§ **Exercise**:
Could you repeat exactly the lines from the one containing "You are a GUI" through the last line of the records, with no pictures?

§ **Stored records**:
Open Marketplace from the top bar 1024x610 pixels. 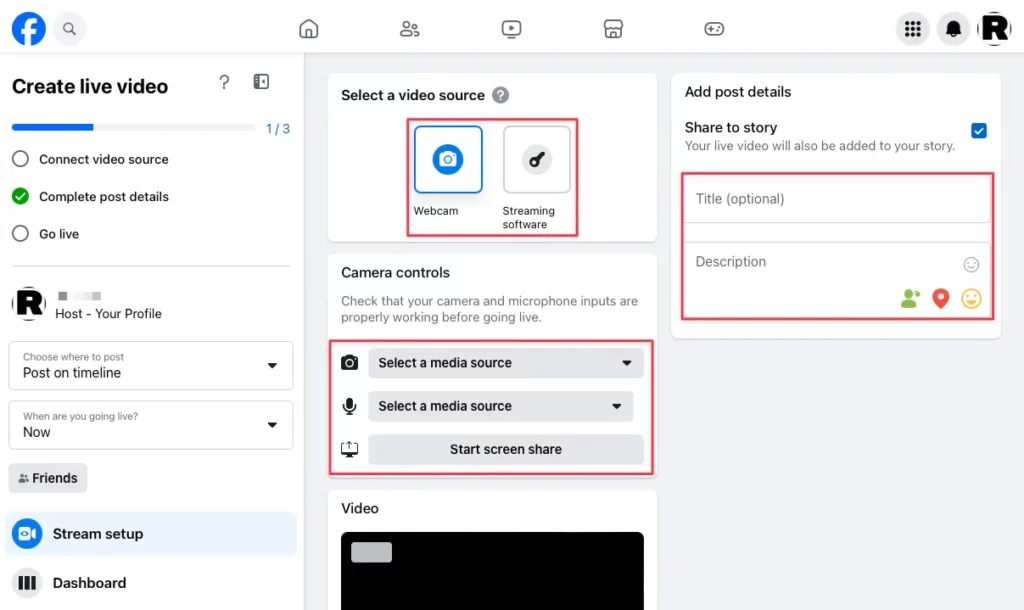tap(613, 29)
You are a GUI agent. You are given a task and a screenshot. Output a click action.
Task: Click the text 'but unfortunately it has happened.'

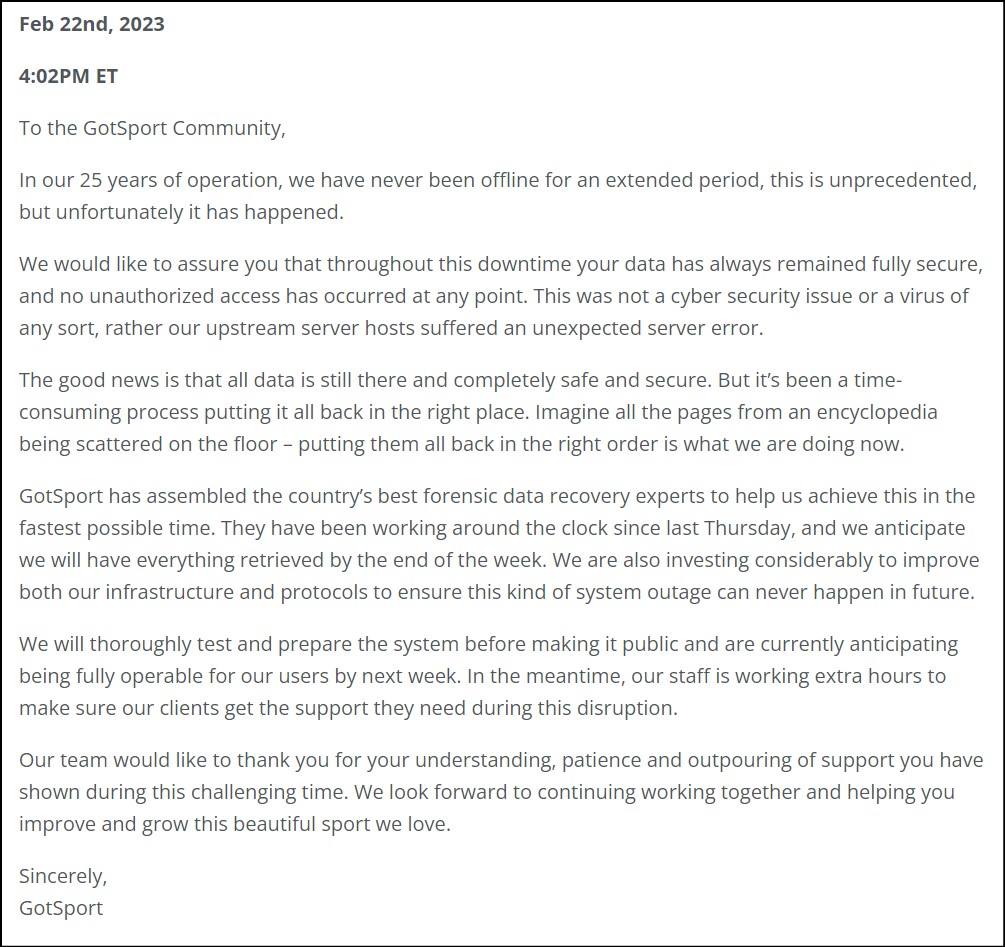181,213
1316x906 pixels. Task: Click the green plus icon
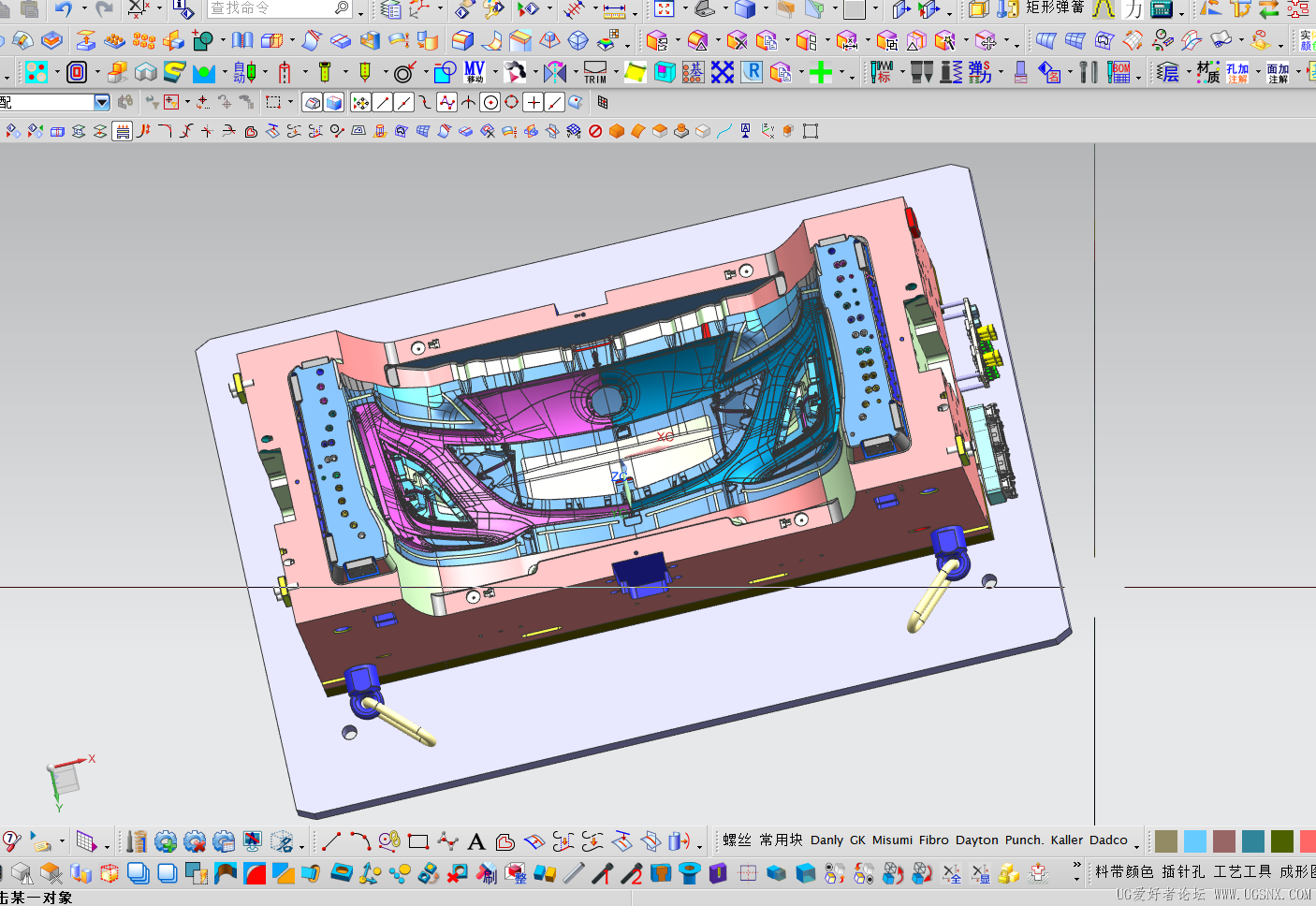pos(821,72)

§ **Reply**:
You are a GUI agent. You are given a task and a screenshot. Output a click action.
Task: Click the text 'but unfortunately it has happened.'

181,213
1316x906 pixels. Task: Click the green plus icon
pos(821,72)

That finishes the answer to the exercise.